1、找到百词斩数据库

在文件管理：Android/data/com.jiongji.andriod.card/files/baicizhan/lookup.db 长下面这样

2、找到当前背诵的词书

在文件管理：Android/data/com.jiongji.andriod.card/files/baicizhan/roadmap里面的.baicizhan文件，可以拷贝出来命名为json文件，长下面这样

3、放到同一文件夹下

用以下代码匹配索引

# -*- coding: utf-8 -*-
"""
Created on Sat Oct  4 16:42:03 2025

@author: 猴猴猴
"""

import json
import sqlite3
import csv
import math

# --- 文件路径配置 ---
JSON_FILE_PATH = 'liuji.json'
DB_FILE_PATH = 'lookup.db'
OUTPUT_CSV_PATH = 'output.csv'
TXT_OUTPUT_PREFIX = '单词列表'
WORDS_PER_TXT_FILE = 500

def get_dict_tables(cursor):
    """
    从数据库中查询所有以 'dict_' 开头的表名。
    """
    cursor.execute("SELECT name FROM sqlite_master WHERE type='table' AND name LIKE 'dict_%'")
    tables = [row[0] for row in cursor.fetchall()]
    print(f"在数据库中找到 {len(tables)} 个单词表: {tables}")
    return tables

def process_data():
    """
    主处理函数：读取JSON和DB，生成CSV和分块的TXT文件。
    """
    print("开始处理...")

    # 1. 读取 liuji.json 文件
    try:
        with open(JSON_FILE_PATH, 'r', encoding='utf-8') as f:
            json_data = json.load(f)
        print(f"成功读取 {len(json_data)} 条记录从 {JSON_FILE_PATH}")
    except FileNotFoundError:
        print(f"错误: 未找到JSON文件 at '{JSON_FILE_PATH}'")
        return
    except json.JSONDecodeError:
        print(f"错误: {JSON_FILE_PATH} 文件格式不正确，无法解析。")
        return

    # 2. 连接 lookup.db 数据库
    try:
        conn = sqlite3.connect(DB_FILE_PATH)
        cursor = conn.cursor()
        print(f"成功连接到数据库: {DB_FILE_PATH}")
    except sqlite3.Error as e:
        print(f"错误: 无法连接到数据库 at '{DB_FILE_PATH}': {e}")
        return

    # 获取所有相关的单词表
    dict_tables = get_dict_tables(cursor)
    if not dict_tables:
        print("错误: 在数据库中没有找到任何 'dict_' 开头的表。请检查数据库文件。")
        conn.close()
        return

    # 准备存储合并后的数据和所有单词
    combined_data_for_csv = []
    all_words = []

    # 3. 遍历JSON数据，在所有dict表中查询并合并
    print("正在从数据库查询单词信息...")
    for index, item in enumerate(json_data):
        topic_id = item.get('topic_id')
        if not topic_id:
            print(f"警告: 找到一条没有 topic_id 的记录，已跳过: {item}")
            continue

        found_in_db = False
        # 遍历所有单词表去寻找 topic_id
        for table_name in dict_tables:
            # 注意: 表名不能通过 '?' 参数化，但因为我们是从数据库自身获取的表名，所以这里使用f-string是安全的。
            query = f"""
                SELECT word, accent, mean_cn, freq, word_length
                FROM `{table_name}` 
                WHERE topic_id = ?
            """
            try:
                cursor.execute(query, (topic_id,))
                db_result = cursor.fetchone()

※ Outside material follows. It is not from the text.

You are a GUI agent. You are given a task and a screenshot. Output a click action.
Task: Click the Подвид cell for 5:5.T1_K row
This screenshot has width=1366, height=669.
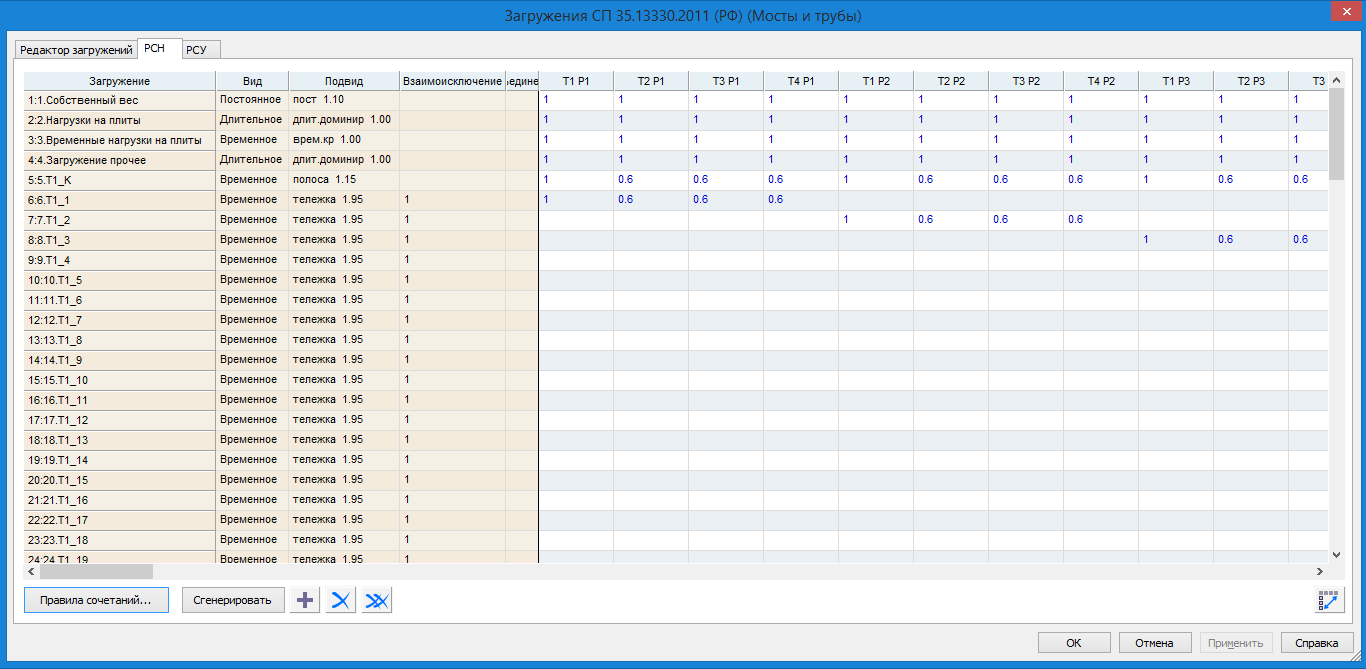coord(343,180)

                if db_result:
                    # 找到了！解包数据
                    word, accent, mean_cn, freq, word_length = db_result
                    
                    # 将 options 列表转换为字符串以便写入CSV
                    options_str = json.dumps(item.get('options', []), ensure_ascii=False)

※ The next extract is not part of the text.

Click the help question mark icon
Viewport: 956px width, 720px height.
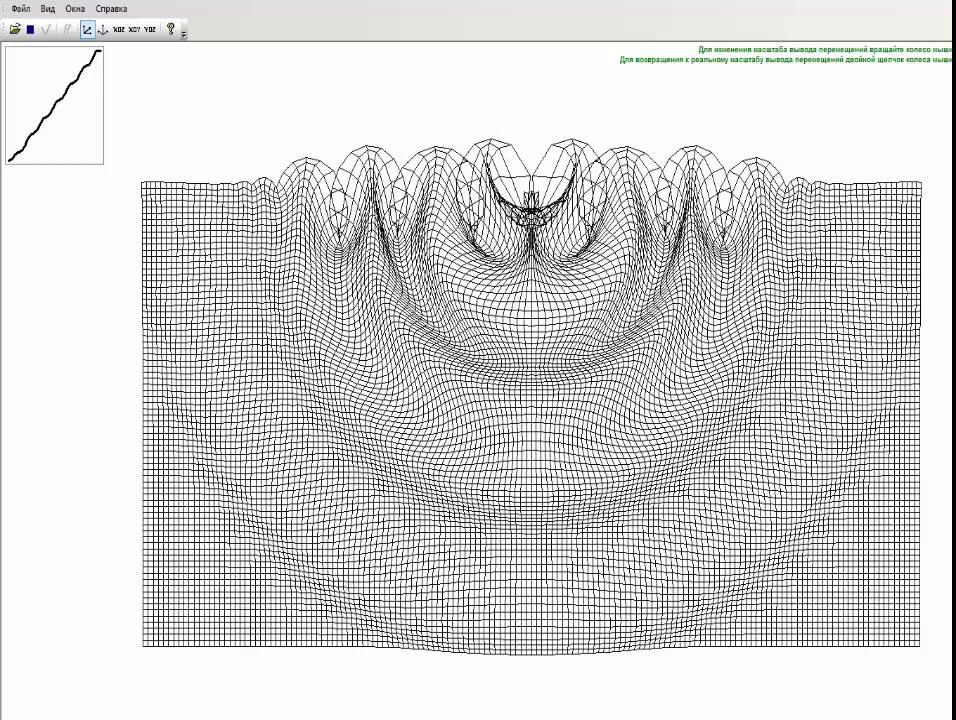tap(170, 30)
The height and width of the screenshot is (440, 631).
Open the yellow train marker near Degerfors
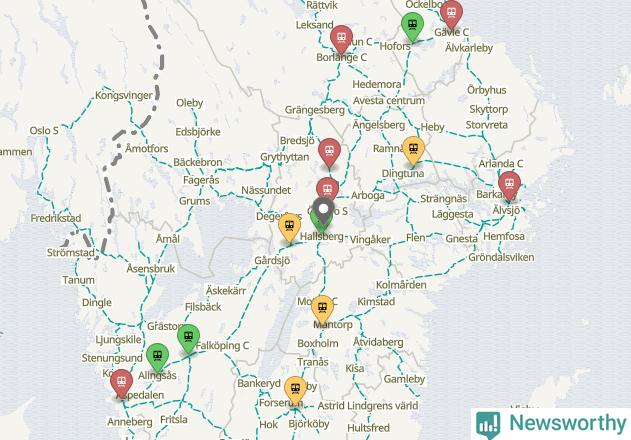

                    merged_record = {
                        'topic_id': topic_id,
                        'word': word,
                        'accent': accent,
                        'mean_cn': mean_cn,
                        'freq': freq,
                        'word_length': word_length,
                        'source_table': table_name,  # 记录是在哪个表中找到的
                        'options': options_str,
                        'tag_id': item.get('tag_id'),
                        'word_level_id': item.get('word_level_id')
                    }
                    combined_data_for_csv.append(merged_record)
                    all_words.append(word)
                    found_in_db = True
                    break # 找到后就不用再查其他表了，跳出内层循环
            except sqlite3.OperationalError as e:
                print(f"查询表 '{table_name}' 时出错: {e}. 可能该表结构不同，已跳过。")

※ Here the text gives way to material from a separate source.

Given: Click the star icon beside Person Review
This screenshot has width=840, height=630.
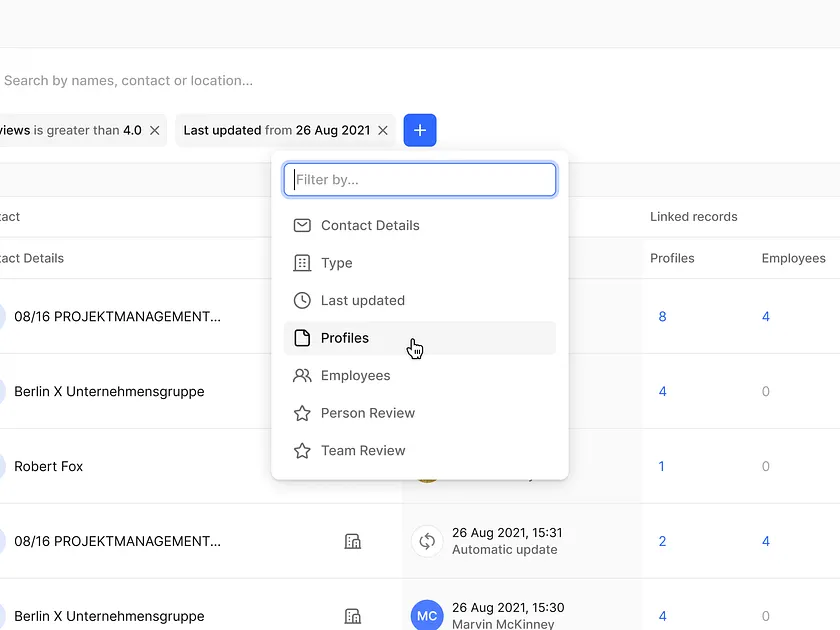Looking at the screenshot, I should point(302,413).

        if not found_in_db:
            print(f"警告: 在所有单词表中均未找到 topic_id '{topic_id}' 对应的单词。")

    # 关闭数据库连接
    conn.close()
    print("数据库查询完成，连接已关闭。")

    # 4. 生成CSV文件 (代码与之前相同)
    if combined_data_for_csv:
        print(f"正在生成CSV文件: {OUTPUT_CSV_PATH}")
        csv_headers = [
            'topic_id', 'word', 'accent', 'mean_cn', 'freq', 'word_length', 
            'source_table', 'options', 'tag_id', 'word_level_id'
        ]
        try:
            with open(OUTPUT_CSV_PATH, 'w', newline='', encoding='utf-8-sig') as f:
                writer = csv.DictWriter(f, fieldnames=csv_headers)
                writer.writeheader()
                writer.writerows(combined_data_for_csv)
            print("CSV文件生成成功！")
        except IOError as e:
            print(f"错误: 写入CSV文件失败: {e}")
    else:
        print("没有可写入CSV的数据。")

    # 5. 生成分块的TXT文件 (代码与之前相同)
    if all_words:
        print("正在生成分块的TXT文件...")
        total_words = len(all_words)
        num_files = math.ceil(total_words / WORDS_PER_TXT_FILE)
        for i in range(num_files):
            start_index = i * WORDS_PER_TXT_FILE
            end_index = start_index + WORDS_PER_TXT_FILE
            word_chunk = all_words[start_index:end_index]
            txt_filename = f"{TXT_OUTPUT_PREFIX}_{i+1}_of_{num_files}.txt"
            try:
                with open(txt_filename, 'w', encoding='utf-8') as f:
                    f.write(",".join(word_chunk))
                print(f"成功生成文件: {txt_filename}")
            except IOError as e:
                 print(f"错误: 写入TXT文件 {txt_filename} 失败: {e}")
    else:
        print("没有可写入TXT文件的数据。")
        
    print("\n所有处理已完成！")


if __name__ == '__main__':
    process_data()